What is needed:
Extract every line of the material that contains the string "block" and copy each such line in full.

## Begin Items

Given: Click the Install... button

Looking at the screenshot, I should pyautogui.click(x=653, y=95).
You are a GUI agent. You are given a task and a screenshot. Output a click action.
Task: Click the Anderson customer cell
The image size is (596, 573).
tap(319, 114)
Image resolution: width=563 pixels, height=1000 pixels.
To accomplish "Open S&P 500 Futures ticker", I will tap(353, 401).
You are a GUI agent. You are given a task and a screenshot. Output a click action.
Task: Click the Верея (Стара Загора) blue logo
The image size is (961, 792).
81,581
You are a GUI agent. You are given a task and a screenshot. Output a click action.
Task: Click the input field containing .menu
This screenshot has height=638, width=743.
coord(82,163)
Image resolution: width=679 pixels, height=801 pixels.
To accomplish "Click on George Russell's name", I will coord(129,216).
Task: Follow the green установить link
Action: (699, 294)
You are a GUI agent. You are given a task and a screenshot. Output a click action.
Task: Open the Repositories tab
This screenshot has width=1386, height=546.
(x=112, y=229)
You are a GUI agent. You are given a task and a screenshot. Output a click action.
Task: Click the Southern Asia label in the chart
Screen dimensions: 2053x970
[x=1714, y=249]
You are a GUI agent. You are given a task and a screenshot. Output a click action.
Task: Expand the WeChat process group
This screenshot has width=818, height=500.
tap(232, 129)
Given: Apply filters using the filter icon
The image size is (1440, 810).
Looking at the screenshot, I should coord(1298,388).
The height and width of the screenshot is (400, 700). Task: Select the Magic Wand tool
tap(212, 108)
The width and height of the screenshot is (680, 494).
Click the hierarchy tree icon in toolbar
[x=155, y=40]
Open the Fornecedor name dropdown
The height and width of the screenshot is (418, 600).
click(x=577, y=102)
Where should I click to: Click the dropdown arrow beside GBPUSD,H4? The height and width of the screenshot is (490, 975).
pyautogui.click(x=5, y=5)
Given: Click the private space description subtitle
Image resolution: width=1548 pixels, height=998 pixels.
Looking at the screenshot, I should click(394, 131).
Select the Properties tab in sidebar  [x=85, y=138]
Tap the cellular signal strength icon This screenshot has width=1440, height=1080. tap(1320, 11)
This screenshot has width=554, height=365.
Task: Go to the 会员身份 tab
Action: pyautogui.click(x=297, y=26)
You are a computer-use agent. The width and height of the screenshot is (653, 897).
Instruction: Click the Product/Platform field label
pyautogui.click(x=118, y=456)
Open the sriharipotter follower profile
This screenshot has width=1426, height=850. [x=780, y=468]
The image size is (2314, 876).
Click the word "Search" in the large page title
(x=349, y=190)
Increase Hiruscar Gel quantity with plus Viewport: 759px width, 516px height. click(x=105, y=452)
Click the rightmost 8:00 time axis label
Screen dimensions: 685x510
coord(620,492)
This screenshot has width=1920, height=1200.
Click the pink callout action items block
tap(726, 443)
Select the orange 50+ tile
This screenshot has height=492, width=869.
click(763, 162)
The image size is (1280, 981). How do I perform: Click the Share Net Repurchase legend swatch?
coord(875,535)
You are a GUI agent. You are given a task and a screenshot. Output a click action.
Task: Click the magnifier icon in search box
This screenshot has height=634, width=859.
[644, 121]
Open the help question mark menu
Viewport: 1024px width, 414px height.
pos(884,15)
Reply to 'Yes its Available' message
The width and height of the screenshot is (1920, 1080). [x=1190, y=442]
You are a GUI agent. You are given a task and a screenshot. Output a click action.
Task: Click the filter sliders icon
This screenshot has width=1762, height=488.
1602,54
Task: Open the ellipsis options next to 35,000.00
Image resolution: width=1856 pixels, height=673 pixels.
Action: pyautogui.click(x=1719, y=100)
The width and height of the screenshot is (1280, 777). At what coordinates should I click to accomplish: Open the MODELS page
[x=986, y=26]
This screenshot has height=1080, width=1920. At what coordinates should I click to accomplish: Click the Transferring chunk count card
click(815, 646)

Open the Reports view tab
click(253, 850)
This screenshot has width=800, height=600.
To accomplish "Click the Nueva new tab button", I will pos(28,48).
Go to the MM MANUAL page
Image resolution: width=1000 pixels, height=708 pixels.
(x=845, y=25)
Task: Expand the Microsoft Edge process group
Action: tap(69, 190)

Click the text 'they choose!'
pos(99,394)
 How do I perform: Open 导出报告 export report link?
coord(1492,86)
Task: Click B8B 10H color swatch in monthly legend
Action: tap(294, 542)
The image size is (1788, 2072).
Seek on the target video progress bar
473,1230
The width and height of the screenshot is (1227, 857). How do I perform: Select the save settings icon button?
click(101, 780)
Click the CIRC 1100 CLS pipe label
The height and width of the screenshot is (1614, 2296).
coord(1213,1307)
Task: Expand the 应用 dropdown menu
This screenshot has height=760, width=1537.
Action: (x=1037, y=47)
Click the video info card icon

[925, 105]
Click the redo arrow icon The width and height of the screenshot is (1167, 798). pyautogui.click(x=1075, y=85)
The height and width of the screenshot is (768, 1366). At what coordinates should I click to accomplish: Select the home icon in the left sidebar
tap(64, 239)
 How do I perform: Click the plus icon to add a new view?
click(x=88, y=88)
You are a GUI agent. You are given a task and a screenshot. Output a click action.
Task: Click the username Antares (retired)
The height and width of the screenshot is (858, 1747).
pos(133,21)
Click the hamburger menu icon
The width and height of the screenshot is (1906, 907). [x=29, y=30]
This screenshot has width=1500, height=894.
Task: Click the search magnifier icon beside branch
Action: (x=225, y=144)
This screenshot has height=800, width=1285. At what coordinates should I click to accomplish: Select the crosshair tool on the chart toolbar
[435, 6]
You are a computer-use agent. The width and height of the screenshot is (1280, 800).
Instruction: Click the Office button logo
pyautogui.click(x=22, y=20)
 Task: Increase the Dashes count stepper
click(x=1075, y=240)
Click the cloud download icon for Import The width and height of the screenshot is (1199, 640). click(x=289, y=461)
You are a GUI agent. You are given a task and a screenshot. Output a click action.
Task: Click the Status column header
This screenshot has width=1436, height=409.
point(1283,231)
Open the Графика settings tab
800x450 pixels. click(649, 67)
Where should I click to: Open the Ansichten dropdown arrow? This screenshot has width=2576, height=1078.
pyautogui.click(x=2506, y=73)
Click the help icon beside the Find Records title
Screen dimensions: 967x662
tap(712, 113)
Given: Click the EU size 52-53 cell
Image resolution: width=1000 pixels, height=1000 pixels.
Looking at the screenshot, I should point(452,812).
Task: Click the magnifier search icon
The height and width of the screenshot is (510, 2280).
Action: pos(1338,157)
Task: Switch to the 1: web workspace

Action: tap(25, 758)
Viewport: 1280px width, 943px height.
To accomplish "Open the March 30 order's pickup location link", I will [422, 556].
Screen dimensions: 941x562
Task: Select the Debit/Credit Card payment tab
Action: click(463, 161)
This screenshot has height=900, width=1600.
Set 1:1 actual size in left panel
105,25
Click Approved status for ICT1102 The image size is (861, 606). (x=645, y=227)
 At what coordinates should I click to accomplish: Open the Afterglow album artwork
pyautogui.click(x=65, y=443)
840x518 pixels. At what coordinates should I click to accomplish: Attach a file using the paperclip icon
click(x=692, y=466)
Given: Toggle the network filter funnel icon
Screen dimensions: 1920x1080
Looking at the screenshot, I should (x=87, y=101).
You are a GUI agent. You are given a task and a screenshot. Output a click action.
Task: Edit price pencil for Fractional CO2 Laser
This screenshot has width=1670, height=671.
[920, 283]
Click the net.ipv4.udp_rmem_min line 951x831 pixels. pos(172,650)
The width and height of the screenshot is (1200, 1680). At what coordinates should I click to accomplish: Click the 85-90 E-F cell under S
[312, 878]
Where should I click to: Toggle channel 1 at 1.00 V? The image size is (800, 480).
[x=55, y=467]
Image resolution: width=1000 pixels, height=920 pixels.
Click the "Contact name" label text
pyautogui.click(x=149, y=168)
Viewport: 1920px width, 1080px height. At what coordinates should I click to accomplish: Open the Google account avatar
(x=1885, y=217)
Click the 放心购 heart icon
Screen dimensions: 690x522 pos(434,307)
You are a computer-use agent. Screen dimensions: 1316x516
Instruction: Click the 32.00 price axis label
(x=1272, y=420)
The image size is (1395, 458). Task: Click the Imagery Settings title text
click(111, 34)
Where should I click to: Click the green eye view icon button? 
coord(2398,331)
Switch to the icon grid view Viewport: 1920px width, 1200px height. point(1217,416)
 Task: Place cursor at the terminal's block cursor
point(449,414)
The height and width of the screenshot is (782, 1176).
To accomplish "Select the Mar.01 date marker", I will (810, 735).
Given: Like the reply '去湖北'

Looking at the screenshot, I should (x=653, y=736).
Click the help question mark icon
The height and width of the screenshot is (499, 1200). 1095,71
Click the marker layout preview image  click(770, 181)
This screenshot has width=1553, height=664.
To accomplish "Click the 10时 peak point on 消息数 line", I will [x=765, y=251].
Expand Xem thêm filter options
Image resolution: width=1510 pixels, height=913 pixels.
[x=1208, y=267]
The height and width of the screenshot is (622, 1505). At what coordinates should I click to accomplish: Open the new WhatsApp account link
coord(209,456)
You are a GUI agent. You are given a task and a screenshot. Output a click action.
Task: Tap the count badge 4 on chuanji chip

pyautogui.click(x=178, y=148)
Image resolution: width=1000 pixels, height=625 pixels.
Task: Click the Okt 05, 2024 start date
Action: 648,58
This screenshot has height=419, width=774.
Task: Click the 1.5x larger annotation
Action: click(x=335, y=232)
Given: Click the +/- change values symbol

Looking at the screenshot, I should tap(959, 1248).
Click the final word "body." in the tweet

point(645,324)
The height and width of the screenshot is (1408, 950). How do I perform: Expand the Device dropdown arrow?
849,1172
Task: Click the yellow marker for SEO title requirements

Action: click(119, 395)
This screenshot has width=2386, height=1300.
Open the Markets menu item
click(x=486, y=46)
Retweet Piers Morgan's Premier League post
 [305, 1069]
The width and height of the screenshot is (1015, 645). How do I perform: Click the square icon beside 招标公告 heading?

## End Items

Completed task:
Click the pink callout action items block
 Task: Place cursor at the terminal's block cursor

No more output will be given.